To review this record using a typical blow-by-blow approach would be a useless exercise. Think of it instead as a great gift for the avant-noise neophyte in your life (and we’ve all got one of those, right?). You’ll hear pretty much everything from harsh static blasts, to unidentifiable field recordings, Nondor Nevai-esque free associative rambling, tinny grindcore/black metal slop and free jazz blurting over the 99 tracks and 40 minutes. And it all blows by briskly, making for an oddly varied (if not satisfying) listening experience that recalls the quick-cut editing aesthetic of To Live and Shave in L.A. or even Merzbow’s Batoutzai with Material Gadgets. It’s a concept I would have expected fully from one particular freak from my hometown of Greensburg, Pa., who would think nothing of spending painstaking hours assembling the perfectly noxious mix tape drawn entirely from tracks from the Grindcrusher, Come Again II, and No New York comps. Come to think of it, if he’d taken a step further and spliced that resulting tape into inch-long segments, then reassembled it from bits drawn out of a hat, the result might sound something like this.

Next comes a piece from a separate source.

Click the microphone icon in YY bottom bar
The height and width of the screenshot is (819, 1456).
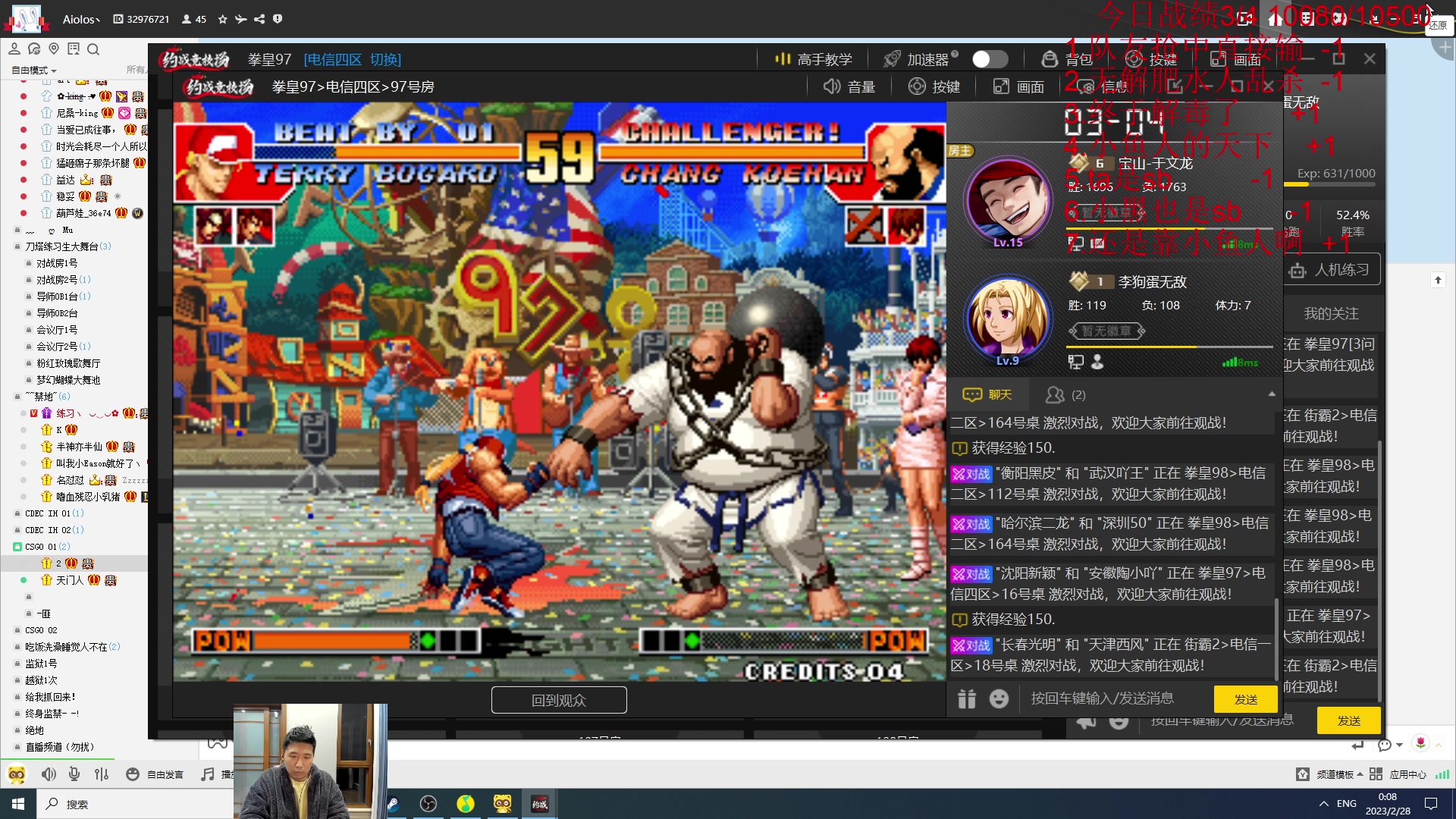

Tons of guest stars (Weasel Walter, Blowfly, Steve Mackay, Panicsville’s Andrew Ortmann) appear for mere seconds. Hagstrom’s record-collector dorkdom is hidden in plain sight via the hilariously puerile titles of the track that constitute the 11 “suites” on the record, each themed around a particular subgenre. To wit: “Daisy Marduks,” “How to Destroy Anus,” “Hanatarasha Montana,” “Wake Me Up Before you Guru Guru,” “LaMonte Young & the Restless,” and “Lady Gerogerigagaga,” named for a band that Lady Gaga will probably claim to have been a fan of "way back" when she turns up this review upon Googling her own name.
The last time these guys played Pittsburgh (opening for Frenchie sicko Costes), Hagstrom (clad in a chicken suit) let rip a storm of tinnitus-baiting squalls from some tone-generator doodad while a couple of his cohorts worked over a bank of effects pedals mounted on what looked like a solid-core door across two sawhorses. Bandmate Paige Flash appeared, stalking menacingly through the parting crowd while cracking a whip and shrieking in the faces of unsuspecting and visibly riled chin-strokers. Three minutes in, Cock E.S.P. rushed the audience ECW-style, upsetting their equipment and ending the best performance in Pittsburgh since Anal Cunt’s Seth Putnam hurled a ladder from the stage of Luciano’s Cafe at a group of jeering dirtheads in 1994. Program your CD player to shuffle ten tracks at random and wreck your apartment for a similar effect – minus the flagellation threat.